■ **YOUR OBJECTIVE**
Should a line in the entries below contain "will", return that line.

======== EXCERPTED RECORDS

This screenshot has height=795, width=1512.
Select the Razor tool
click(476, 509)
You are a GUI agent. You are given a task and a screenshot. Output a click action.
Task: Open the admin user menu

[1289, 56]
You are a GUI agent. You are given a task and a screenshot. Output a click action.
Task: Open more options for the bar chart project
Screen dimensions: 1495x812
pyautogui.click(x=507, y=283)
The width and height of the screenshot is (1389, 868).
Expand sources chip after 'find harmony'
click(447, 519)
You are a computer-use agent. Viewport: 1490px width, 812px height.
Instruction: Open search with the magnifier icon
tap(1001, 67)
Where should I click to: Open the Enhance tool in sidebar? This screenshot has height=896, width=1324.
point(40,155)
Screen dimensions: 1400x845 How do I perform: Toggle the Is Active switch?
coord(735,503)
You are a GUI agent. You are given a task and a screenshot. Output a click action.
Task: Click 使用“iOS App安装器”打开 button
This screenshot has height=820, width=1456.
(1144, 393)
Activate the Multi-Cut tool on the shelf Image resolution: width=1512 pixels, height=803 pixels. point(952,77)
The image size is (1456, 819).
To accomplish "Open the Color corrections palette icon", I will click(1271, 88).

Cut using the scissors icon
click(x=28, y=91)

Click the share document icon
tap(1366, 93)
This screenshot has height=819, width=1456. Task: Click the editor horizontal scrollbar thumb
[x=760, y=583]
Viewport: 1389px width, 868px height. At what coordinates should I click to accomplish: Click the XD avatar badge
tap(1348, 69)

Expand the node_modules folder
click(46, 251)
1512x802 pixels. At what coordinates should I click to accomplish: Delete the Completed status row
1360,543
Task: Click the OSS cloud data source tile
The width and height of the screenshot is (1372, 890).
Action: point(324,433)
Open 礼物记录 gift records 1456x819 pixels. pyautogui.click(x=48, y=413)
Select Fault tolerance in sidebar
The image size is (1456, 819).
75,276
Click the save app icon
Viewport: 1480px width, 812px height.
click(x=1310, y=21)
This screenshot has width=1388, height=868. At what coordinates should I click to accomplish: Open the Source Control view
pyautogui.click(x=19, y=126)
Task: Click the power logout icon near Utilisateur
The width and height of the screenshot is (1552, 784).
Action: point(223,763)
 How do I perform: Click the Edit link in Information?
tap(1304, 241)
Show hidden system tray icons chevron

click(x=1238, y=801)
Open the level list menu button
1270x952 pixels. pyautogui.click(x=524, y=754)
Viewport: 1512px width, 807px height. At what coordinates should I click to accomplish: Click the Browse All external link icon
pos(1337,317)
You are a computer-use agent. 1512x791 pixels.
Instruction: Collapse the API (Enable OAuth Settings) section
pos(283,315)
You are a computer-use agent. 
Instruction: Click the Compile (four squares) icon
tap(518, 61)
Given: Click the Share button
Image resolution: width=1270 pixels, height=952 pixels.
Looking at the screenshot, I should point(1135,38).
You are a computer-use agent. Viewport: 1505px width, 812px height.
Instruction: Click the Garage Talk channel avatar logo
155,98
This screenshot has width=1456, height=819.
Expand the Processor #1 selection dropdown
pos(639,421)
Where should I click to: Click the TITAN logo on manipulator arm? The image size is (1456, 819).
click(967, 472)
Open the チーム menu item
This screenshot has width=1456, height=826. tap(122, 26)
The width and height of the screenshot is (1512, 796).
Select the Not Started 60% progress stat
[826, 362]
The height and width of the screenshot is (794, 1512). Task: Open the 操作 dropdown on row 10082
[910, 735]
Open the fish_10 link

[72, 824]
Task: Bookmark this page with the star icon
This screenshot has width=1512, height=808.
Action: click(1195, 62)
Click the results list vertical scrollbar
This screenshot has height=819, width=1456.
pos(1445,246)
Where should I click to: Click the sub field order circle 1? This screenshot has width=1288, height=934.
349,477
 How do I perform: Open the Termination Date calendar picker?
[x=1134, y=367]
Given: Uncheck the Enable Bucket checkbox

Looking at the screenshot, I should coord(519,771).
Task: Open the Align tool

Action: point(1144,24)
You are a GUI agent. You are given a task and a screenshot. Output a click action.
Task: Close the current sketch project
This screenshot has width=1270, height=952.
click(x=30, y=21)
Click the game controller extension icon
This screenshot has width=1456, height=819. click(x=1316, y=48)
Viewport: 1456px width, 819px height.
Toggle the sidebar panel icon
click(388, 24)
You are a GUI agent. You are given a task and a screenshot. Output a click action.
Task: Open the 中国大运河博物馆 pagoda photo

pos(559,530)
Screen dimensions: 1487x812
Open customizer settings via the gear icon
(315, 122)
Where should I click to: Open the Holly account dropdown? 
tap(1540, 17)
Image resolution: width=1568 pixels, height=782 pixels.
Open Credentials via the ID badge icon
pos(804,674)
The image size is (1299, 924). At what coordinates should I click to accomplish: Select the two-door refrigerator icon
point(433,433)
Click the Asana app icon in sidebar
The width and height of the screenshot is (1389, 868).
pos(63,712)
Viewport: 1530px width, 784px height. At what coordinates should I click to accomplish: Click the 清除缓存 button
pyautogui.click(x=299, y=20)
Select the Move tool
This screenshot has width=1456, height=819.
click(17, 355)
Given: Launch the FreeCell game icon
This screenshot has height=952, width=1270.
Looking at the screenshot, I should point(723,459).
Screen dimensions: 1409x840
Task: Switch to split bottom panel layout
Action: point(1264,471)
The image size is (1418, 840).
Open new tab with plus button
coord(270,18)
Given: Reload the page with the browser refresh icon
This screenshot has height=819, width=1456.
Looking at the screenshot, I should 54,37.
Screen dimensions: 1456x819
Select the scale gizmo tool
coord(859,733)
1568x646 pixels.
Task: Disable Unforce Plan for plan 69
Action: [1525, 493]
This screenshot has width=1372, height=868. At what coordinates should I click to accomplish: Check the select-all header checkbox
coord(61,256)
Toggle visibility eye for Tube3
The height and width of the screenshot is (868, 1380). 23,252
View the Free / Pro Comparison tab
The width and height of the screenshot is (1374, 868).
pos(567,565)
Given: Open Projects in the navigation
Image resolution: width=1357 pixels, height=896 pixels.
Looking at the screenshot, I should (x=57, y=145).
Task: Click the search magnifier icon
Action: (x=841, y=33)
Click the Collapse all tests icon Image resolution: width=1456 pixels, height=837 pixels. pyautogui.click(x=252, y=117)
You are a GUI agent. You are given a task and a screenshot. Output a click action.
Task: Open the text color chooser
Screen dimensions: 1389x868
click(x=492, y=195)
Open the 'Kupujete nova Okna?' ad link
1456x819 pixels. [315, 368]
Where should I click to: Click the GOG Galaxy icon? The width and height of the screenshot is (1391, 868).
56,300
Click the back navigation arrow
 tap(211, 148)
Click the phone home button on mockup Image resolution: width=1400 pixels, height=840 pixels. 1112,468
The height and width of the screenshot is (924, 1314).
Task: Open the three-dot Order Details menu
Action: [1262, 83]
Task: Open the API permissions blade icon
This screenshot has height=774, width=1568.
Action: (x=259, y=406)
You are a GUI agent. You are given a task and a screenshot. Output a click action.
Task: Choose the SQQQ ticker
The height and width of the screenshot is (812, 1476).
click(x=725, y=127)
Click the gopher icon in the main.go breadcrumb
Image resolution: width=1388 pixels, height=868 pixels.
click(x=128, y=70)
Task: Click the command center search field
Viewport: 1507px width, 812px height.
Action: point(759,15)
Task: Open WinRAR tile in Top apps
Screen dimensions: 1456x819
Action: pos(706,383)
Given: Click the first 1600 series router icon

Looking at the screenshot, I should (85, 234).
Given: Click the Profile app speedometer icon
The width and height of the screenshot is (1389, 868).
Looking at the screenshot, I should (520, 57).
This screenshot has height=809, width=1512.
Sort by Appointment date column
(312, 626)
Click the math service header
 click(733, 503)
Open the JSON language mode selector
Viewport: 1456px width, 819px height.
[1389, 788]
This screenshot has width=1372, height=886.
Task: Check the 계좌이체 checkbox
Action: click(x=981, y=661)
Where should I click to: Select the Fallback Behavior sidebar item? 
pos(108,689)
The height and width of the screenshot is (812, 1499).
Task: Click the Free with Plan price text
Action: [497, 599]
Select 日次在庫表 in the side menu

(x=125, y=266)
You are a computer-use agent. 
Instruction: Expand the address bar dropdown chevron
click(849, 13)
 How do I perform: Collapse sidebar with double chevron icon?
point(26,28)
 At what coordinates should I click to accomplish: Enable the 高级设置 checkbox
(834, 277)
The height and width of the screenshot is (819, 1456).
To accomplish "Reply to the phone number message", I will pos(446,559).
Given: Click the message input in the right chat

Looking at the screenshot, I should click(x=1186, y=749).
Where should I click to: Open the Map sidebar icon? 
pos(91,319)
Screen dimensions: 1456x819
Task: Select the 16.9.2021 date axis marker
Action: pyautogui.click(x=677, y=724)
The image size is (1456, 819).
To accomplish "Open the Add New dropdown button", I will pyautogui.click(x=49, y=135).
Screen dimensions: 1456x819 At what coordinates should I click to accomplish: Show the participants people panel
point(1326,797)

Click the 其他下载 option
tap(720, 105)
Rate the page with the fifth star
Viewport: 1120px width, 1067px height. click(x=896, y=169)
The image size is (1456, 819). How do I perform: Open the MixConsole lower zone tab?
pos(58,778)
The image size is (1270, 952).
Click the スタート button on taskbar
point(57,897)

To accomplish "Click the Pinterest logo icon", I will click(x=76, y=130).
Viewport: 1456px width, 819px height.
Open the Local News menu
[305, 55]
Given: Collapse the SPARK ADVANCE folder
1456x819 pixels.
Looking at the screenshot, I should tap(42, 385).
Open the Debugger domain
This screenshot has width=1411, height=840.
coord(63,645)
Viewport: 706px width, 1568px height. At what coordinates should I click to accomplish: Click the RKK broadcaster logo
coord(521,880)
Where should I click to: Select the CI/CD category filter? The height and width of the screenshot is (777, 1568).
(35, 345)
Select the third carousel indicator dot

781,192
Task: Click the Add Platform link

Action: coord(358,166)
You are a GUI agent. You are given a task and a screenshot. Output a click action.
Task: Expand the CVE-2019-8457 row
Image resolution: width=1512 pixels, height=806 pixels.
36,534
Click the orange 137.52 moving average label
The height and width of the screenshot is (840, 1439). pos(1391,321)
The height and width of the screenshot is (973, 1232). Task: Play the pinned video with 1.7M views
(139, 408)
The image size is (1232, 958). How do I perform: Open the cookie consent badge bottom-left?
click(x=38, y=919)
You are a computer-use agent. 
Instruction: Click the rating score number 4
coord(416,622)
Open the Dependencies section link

================

■ **RESPONSE TO THE EXERCISE**
To accomplish "Open the Color corrections palette icon", I will click(1271, 88).
To accomplish "Reply to the phone number message", I will pos(446,559).
To accomplish "Open the Add New dropdown button", I will pyautogui.click(x=49, y=135).
To accomplish "Click the Pinterest logo icon", I will click(x=76, y=130).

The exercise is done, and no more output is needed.